• _Aim of the task_
Output the material below without changes, from the line containing "Task: Show more card brands via +2 badge" up to and including the line containing "Action: pyautogui.click(x=918, y=62)". Omit the pictures from your answer.

begin Records

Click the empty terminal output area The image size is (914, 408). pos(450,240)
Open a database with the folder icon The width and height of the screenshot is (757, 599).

end Records
begin Records

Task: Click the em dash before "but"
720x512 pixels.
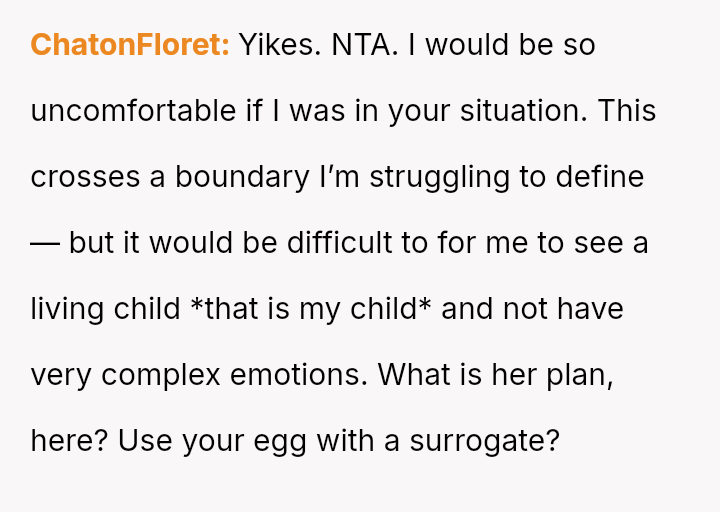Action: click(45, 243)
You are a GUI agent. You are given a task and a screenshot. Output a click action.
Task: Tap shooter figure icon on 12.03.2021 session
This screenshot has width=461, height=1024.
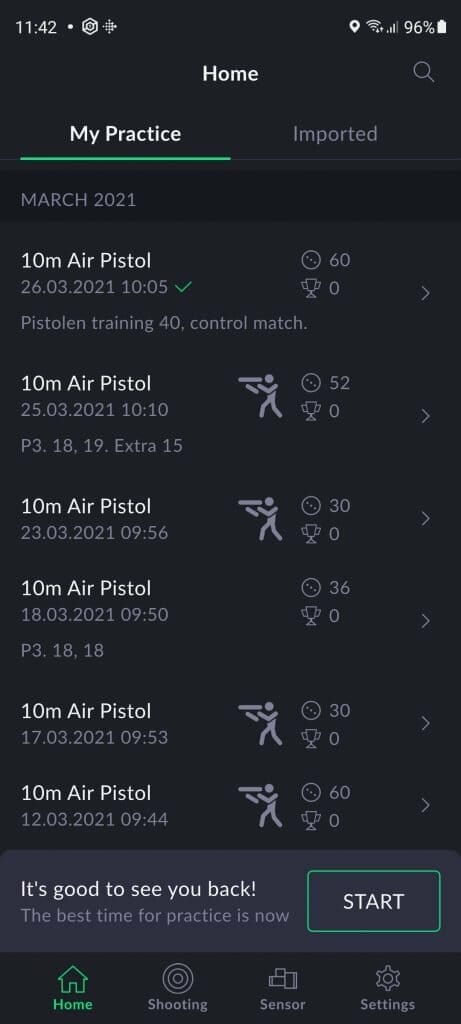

end Records
begin Records

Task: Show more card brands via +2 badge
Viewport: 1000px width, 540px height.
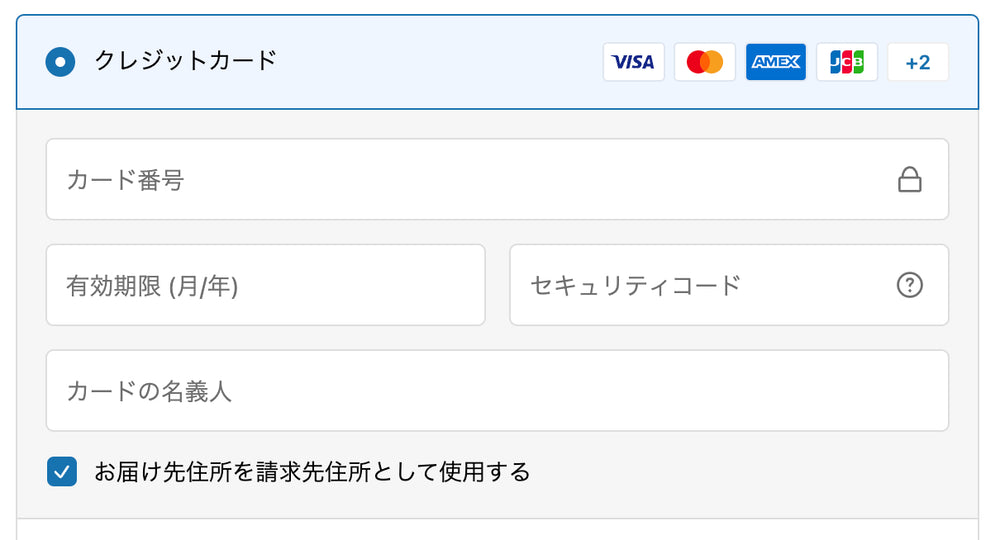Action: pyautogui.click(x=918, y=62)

end Records

• _Output for this exercise_
Task: Show more card brands via +2 badge
Viewport: 1000px width, 540px height.
Action: pyautogui.click(x=918, y=62)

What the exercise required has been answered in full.